Boston Fined $376,000 for Inaccessible sidewalks

Boston Fined $376,000 for Inaccessible sidewalks

[This letter was published in the Boston Herald on December 31, 2007.]

The Rehabilitation Act was passed in 1973. It applies to Boston which gets
US
taxpayer funds. The $376,000 fine is chump change. (Marie Szaniszlo, "Judge
upholds fines vs. Hub, Boston Herald, December 23, 2007) The sidewalks have not
been accessible for 34 years violating the basic Right to Travel for all those
years.
Where were all of the taxpayer funded lawyers who are
supposed to assert the rights of persons with disabilities?
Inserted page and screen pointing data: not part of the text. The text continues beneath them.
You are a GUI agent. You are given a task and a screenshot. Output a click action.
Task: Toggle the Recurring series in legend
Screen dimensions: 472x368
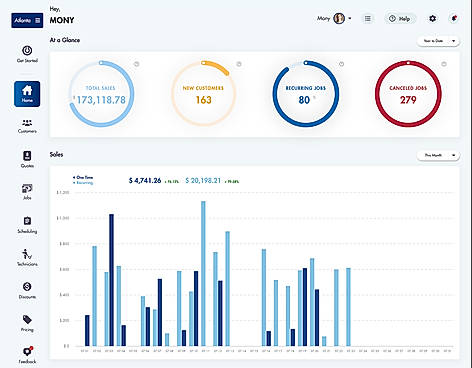coord(83,183)
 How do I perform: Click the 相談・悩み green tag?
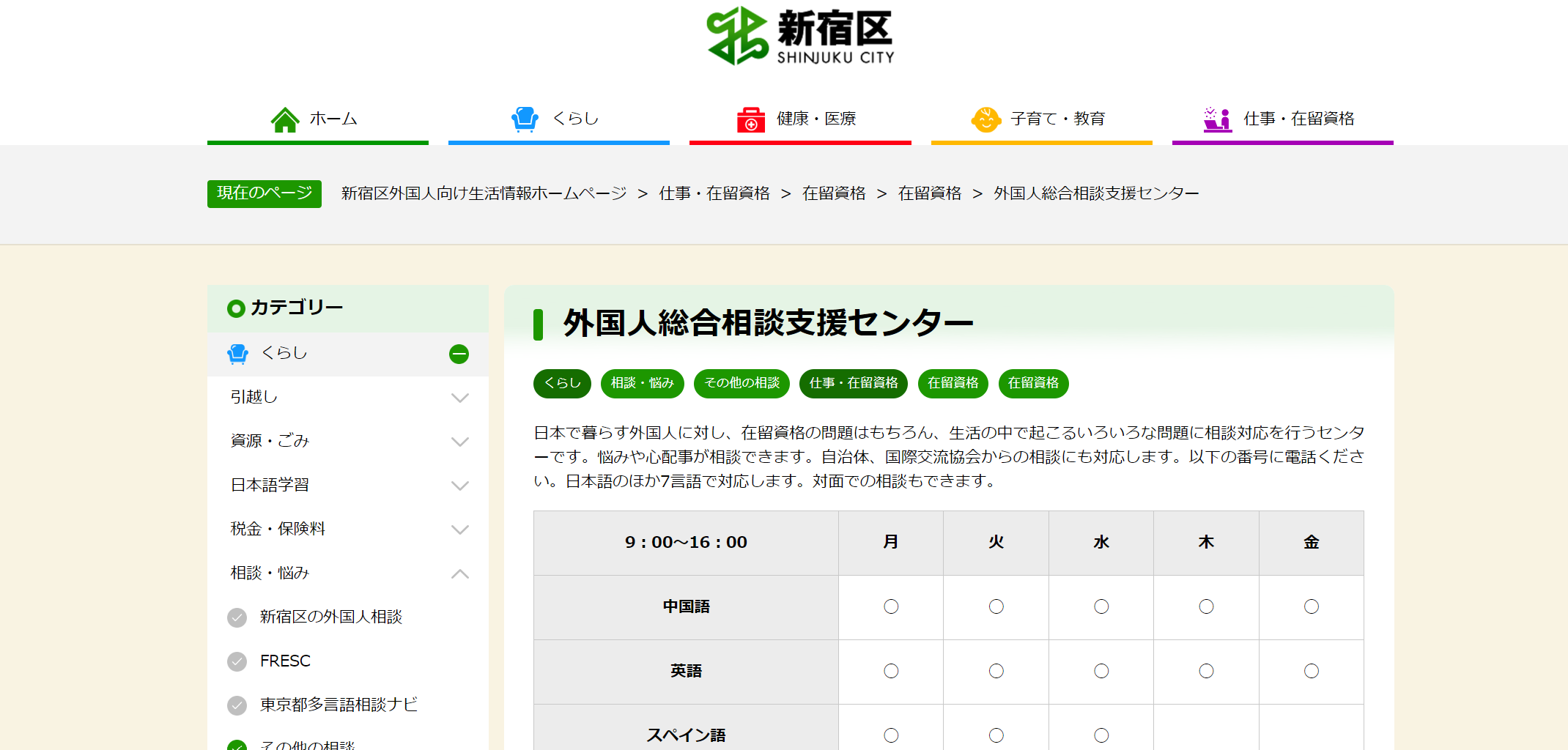pyautogui.click(x=642, y=383)
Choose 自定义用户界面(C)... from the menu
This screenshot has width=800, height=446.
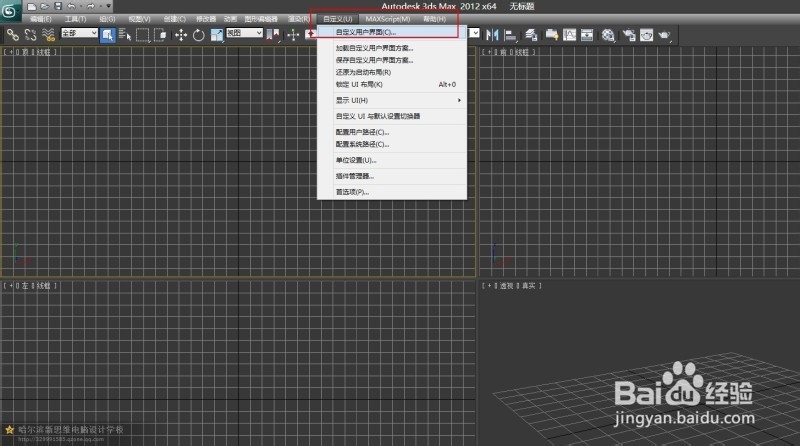366,32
That includes the
Disability Law Center, the Mass Office on Disabilities, the MA Attorney
General's Disability Rights Division. What are they doing for their $100,000
salaries?

Roy Bercaw, Editor ENOUGH ROOM

Judge upholds fines vs. Hub
$376G later, sidewalk still unfixed
By Marie Szaniszlo
Boston Herald
Sunday, December 23, 2007

A Superior Court judge has upheld a state agency’s $500-a-day fine against the
city of Boston for failing to make a sidewalk accessible to people with
disabilities.

The board has fined the Hub $500 a day since Nov. 30, 2005, for its failure to
correct the violation. Since then, the city has accruedmore than $376,000 in
fines, making the section of Huntington Avenue the city’s most expensive
sidewalk.

“I’m really gratified the judge found the city’s arguments weak and easily
dismissable,” said John B. Kelly of the Neighborhood Access Group, who spent
yesterday trying to navigate the Hub’s icy byways. “The court’s decision exposes
the city as a two-year-long scofflaw.”

Dot Joyce, spokeswoman for Mayor Thomas M. Menino, yesterday said: “Our
Department of Public Works continues to work with Mr. Kelly and his group and we
continue to listen to them for guidance about which streets need to be fixed.”
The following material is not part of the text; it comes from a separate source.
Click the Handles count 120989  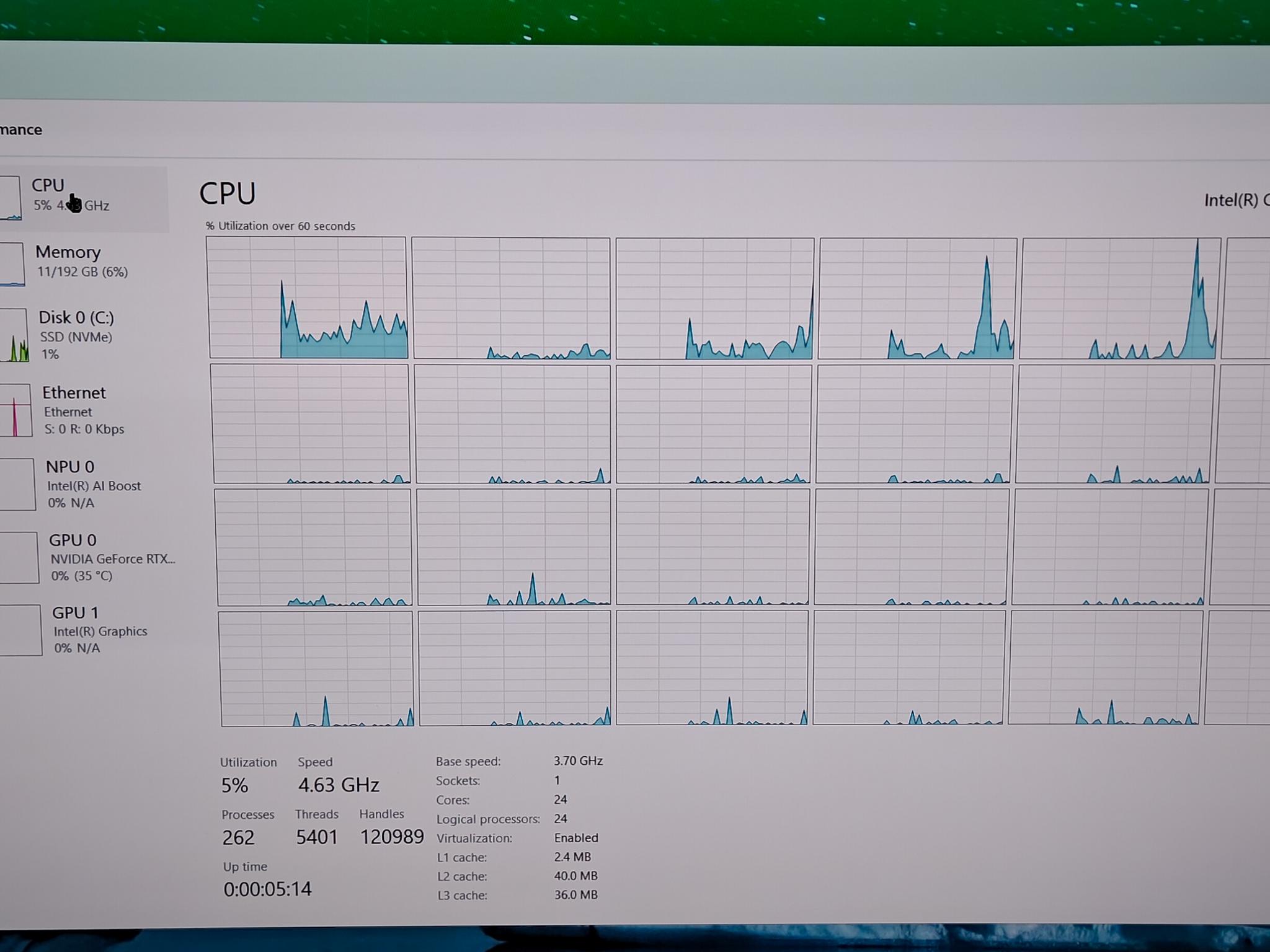click(x=392, y=837)
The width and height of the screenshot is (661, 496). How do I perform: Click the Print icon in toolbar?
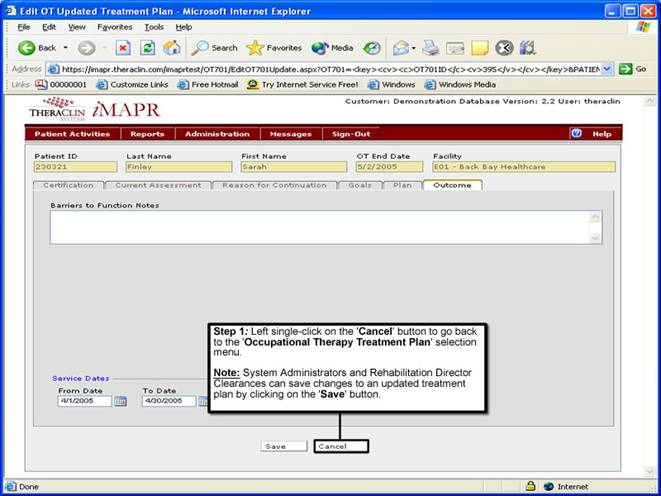(x=430, y=47)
In a recent 10-page decision, Justice Paul E. Troy found the city had failed to
show that a decision by the Architectural Access Board was “not based on
substantial evidence” that an uneven, sloping stretch of brick on Huntington
Avenue violates state law.

The horizontal slope of a sidewalk must not exceed 2 percent. But in some spots,
the slope of the 4-year-old Huntington Avenue sidewalk is 4.5 percent - enough
to send Kelly and others who use wheelchairs tipping over, he said, or sliding
into the street.

The city claimed that although it owns most of the sidewalk, the MBTA and
Massachusetts Highway Department oversaw its construction.
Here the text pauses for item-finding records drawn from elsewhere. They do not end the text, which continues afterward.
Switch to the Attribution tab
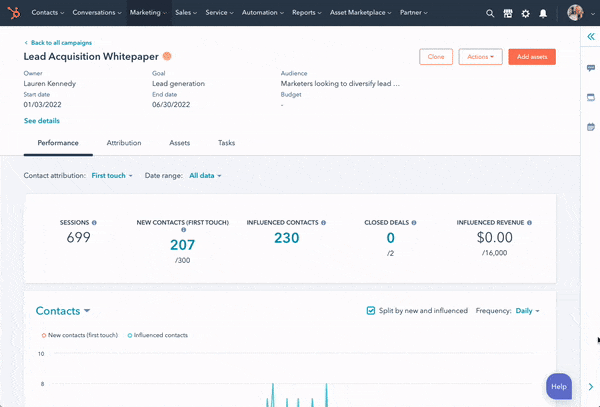[124, 143]
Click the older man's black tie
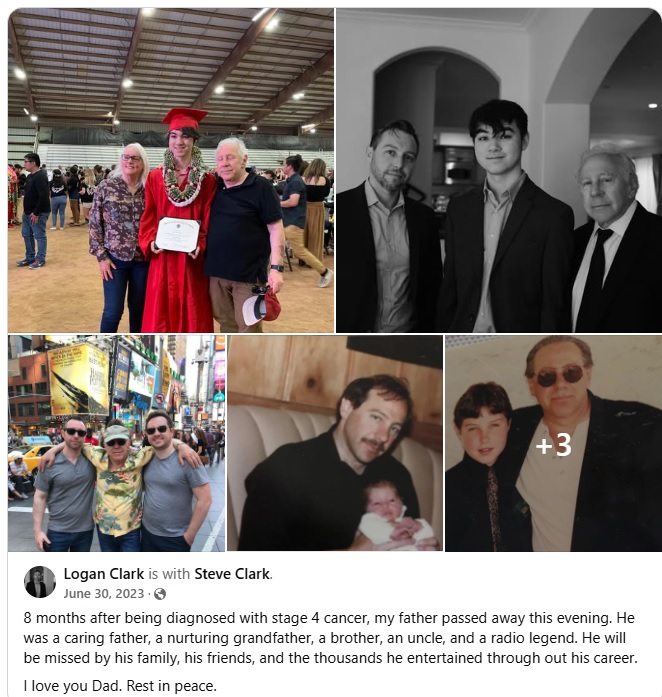 [595, 276]
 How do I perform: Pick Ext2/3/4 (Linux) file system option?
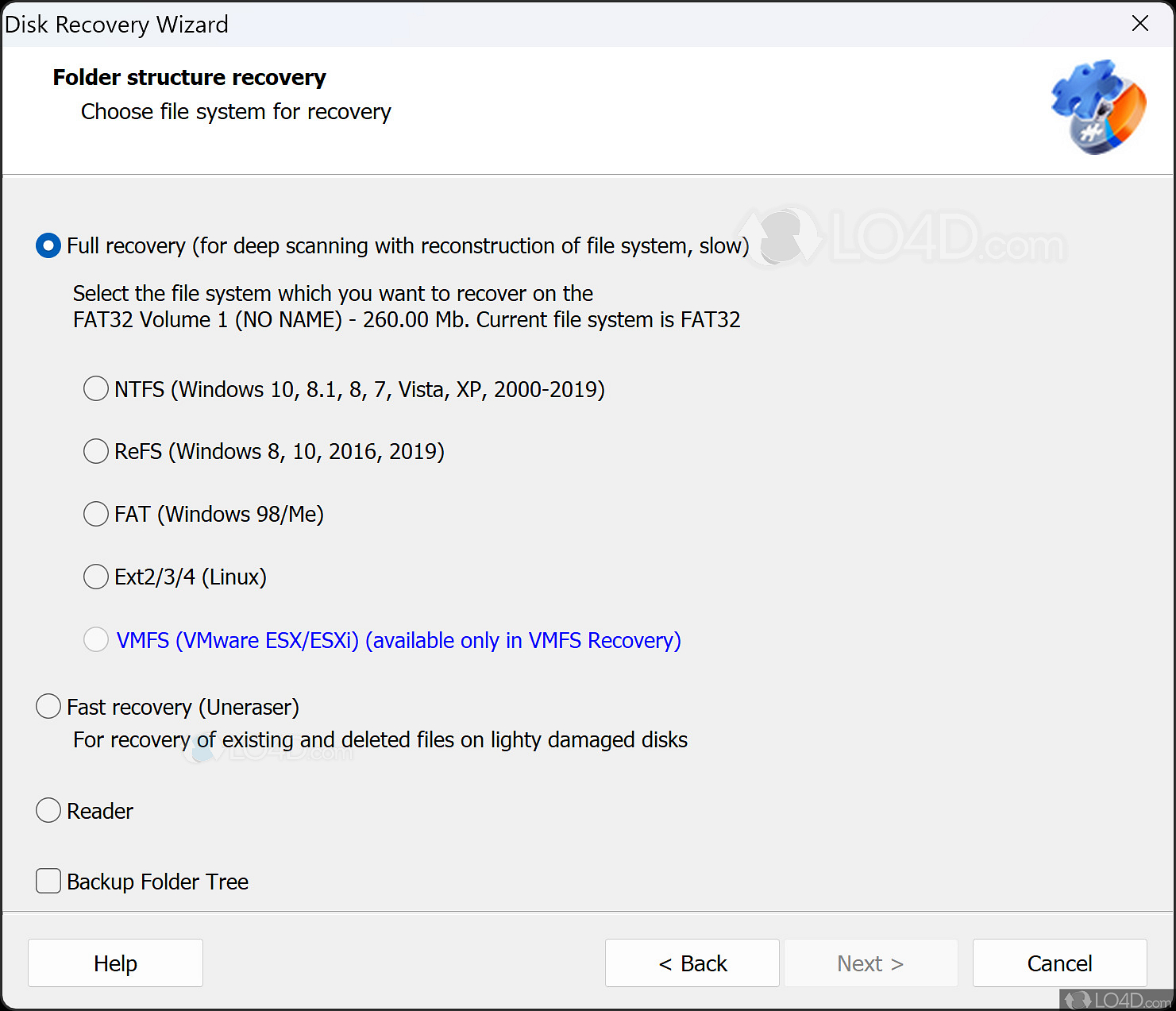96,577
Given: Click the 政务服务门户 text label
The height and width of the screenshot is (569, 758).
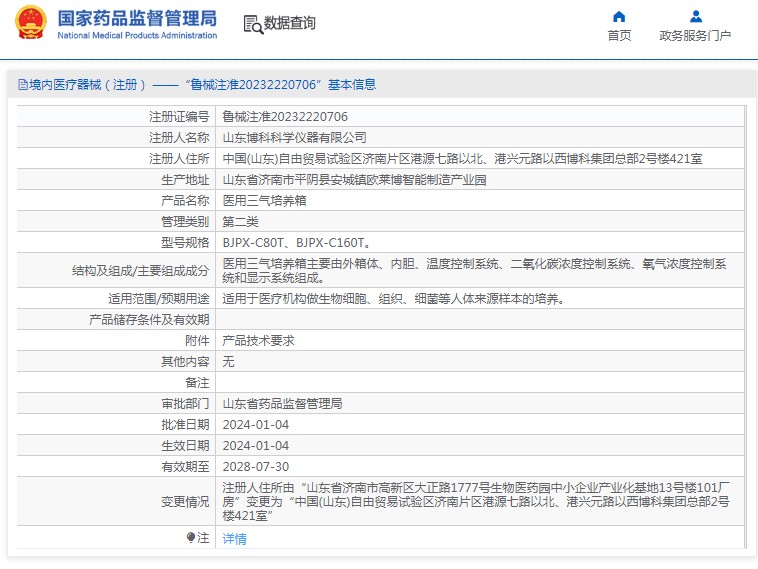Looking at the screenshot, I should click(x=695, y=35).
Earlier this year, all three agencies said they would work together to make the
sidewalk accessible but would not say when.

The sidewalk is part of what Kelly and other advocates for the disabled denounce
as a pattern of violations in the city that puts them at risk, particularly at
this time of year.

So many sidewalks have gone unshovelled, Kelly said, that he and other
wheelchair-users are forced to remain home or take their chances dodging cars in
the street.

“To be quarantined because we apparently don’t count is demoralizing,” Kelly
said. “What kind of city forces people to resign themselves to that?”